LogQL Query Language

Basic Queries

# All logs from payments namespace
{namespace="payments"}

# Filter by pod name pattern
{namespace="payments", pod=~"api-.*"}

# Full-text search within filtered logs
{namespace="payments"} |= "connection refused"

# Regex match
{namespace="payments"} |~ "error|Error|ERROR"

# Exclude pattern
{namespace="payments"} != "health_check"

# JSON parsing + field filter
{namespace="payments"} | json | level="error" | status_code >= 500

# Line format (rewrite log lines for readability)
{namespace="payments"} | json | line_format "{{.timestamp}} [{{.level}}] {{.msg}}"

Aggregation Queries (Log Metrics)

# Error rate per service (count of error logs per second)
sum by (app) (rate({namespace="payments"} |= "error" [5m]))

# Bytes ingested per namespace (cost attribution)
sum by (namespace) (bytes_rate({job="kubernetes-pods"} [1h]))

# Top 5 pods by log volume
topk(5, sum by (pod) (bytes_rate({namespace="production"} [1h])))

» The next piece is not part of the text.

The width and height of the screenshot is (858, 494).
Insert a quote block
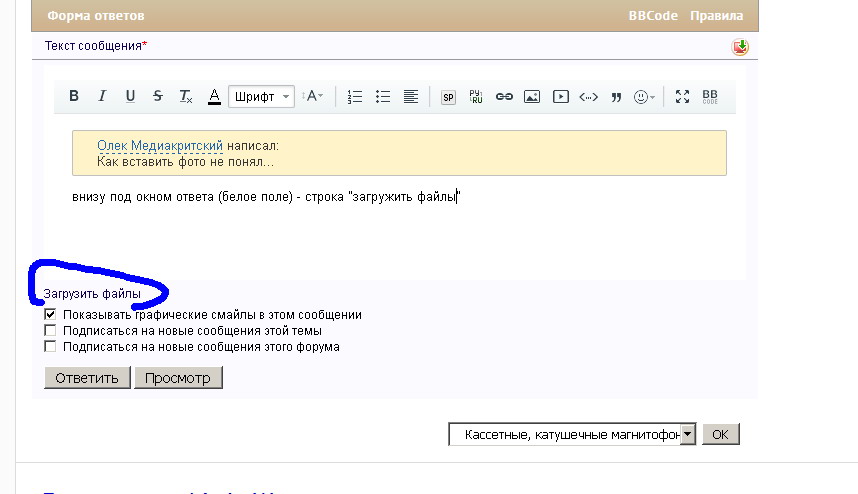coord(616,97)
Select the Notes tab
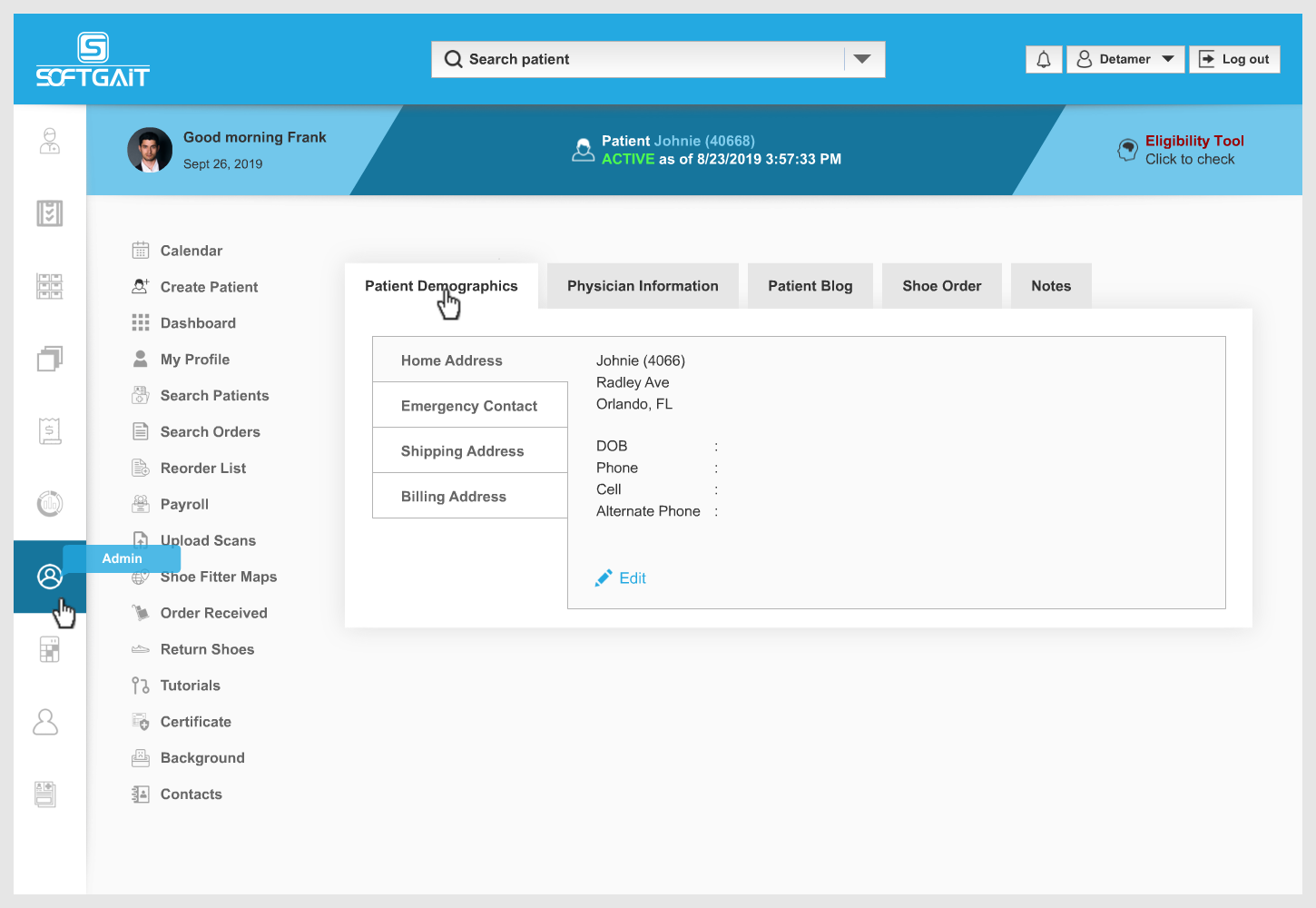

# Count 5xx errors per endpoint (from JSON logs)
sum by (endpoint) (
  count_over_time(
    {namespace="payments"} | json | status_code >= 500 [5m]
  )
)

# P99 latency from log fields (when you don't have metrics)
quantile_over_time(0.99,
  {namespace="payments"} | json | unwrap duration_ms [5m]
) by (endpoint)

Loki Deployment (Scalable Mode)

# Helm values for Loki in microservices mode
# helm install loki grafana/loki -f values.yaml
loki:
  auth_enabled: true  # Multi-tenant mode

  storage:
    type: s3
    bucketNames:
      chunks: loki-chunks-prod
      ruler: loki-ruler-prod
    s3:
      region: us-east-1
      endpoint: null  # Use default AWS endpoint

  limits_config:
    retention_period: 30d
    ingestion_rate_mb: 20
    ingestion_burst_size_mb: 30
    max_query_parallelism: 32
    max_entries_limit_per_query: 10000
    per_stream_rate_limit: 5MB
    per_stream_rate_limit_burst: 15MB

  schema_config:
    configs:
      - from: "2024-01-01"
        store: tsdb
        object_store: s3
        schema: v13
        index:
          prefix: loki_index_
          period: 24h

  compactor:
    retention_enabled: true
    delete_request_store: s3

# Component sizing
write:
  replicas: 3
  resources:
    requests:
      cpu: 500m
      memory: 1Gi
    limits:
      memory: 2Gi
  persistence:
    size: 20Gi
    storageClass: gp3-encrypted

read:
  replicas: 3
  resources:
    requests:
      cpu: 500m
      memory: 1Gi
    limits:
      memory: 2Gi

backend:
  replicas: 2
  resources:
    requests:
      cpu: 250m
      memory: 512Mi

# Gateway (nginx) for routing
gateway:
  replicas: 2
  resources:
    requests:
      cpu: 100m
      memory: 128Mi

Log-Based Alerting

# Loki ruler config for log-based alerts
apiVersion: v1
kind: ConfigMap
metadata:
  name: loki-ruler-config
  namespace: monitoring
data:
  rules.yml: |
    groups:
      - name: application-errors
        rules:
          # Alert on high error rate in logs
          - alert: HighErrorLogRate
            expr: |
              sum by (namespace, app) (
                rate({job="kubernetes-pods"} |= "level=error" [5m])
              ) > 10
            for: 5m
            labels:
              severity: warning
            annotations:
              summary: "High error rate in {{ $labels.app }} ({{ $labels.namespace }})"
              description: "More than 10 error logs/sec for 5 minutes"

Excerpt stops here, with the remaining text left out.